4 de abril, 1875

Repaso cuanto escribí hace tres días y lo guardo definitivamente, aunque no atine a decir por qué lo conservo. Desde mi vuelta a Madrid, no sueño con la desconocida, miope y enjuta, que comparte mi cama —sopla un viento de la sierra… —, ni con la terrible pesadilla del asesinato de Cánovas. Pensando en don Antonio a punto de morir, como lo veo en mi sueño, visito a escondidas a Romero Robledo, nuevo ministro de Gobernación.

Francisco Romero Robledo, el pollo de Antequera fue ministro de Fomento con Amadeo. Dicen que en 1868, huidos nosotros de España, escribió en la fachada de la Casa Aduana, de la calle de Alcalá: Cayó para siempre la raza espuria de los Borbones. Hoy se proclama el más devoto vasallo de la Monarquía. Le invento una historia de habladillas, oídas en Sandhurst, sobre un fanático y solitario asesino anarquista, llamado Michele Angiolillo. Aclamado yo rey, habría jurado venirse a Madrid a matarme a mí o a algún prohombre, vengando en un magnicidio escandaloso la eterna opresión del poder político y la injusta existencia de los privilegiados.
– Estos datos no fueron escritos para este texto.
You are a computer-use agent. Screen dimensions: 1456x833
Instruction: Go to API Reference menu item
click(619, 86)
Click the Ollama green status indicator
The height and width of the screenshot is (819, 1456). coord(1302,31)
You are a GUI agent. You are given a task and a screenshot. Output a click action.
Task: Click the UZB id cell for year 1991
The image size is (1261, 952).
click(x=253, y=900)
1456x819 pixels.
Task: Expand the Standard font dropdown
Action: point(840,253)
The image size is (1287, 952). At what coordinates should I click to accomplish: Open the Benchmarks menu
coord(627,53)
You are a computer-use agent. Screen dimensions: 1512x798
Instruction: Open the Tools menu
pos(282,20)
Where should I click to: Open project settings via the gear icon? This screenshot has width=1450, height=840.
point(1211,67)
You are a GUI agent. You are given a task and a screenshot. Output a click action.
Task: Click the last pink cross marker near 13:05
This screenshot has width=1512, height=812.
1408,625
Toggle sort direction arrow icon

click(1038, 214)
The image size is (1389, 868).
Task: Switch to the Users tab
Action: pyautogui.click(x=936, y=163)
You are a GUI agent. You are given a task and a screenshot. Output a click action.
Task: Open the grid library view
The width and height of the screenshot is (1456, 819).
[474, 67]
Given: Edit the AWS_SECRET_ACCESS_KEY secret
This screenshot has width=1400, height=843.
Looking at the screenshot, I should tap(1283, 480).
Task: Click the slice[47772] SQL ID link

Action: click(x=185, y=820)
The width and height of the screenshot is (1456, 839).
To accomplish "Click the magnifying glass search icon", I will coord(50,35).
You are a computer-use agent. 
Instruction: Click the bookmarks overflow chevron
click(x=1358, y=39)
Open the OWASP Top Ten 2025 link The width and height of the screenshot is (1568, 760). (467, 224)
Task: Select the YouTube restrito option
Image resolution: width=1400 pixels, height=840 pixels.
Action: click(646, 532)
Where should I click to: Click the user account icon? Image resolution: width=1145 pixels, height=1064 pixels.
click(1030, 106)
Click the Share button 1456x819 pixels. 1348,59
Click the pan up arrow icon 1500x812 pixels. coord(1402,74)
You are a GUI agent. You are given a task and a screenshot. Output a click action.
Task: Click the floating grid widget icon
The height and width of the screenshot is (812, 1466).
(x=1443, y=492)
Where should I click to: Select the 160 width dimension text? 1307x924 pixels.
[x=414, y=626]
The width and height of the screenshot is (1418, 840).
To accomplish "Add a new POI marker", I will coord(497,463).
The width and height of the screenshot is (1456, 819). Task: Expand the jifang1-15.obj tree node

Me descree Romero Robledo; pero nada pregunta. Toma notas en una cuartilla mientras me mira con sus ojos burlones de feriante trapacero. Asegura que investigará en las cédulas de la policía y en los archivos del ministerio.

Fuera de mi sueño, no existe Angiolillo, ni hay nadie fichado por tal nombre aquí o en Italia. Nadie en absoluto.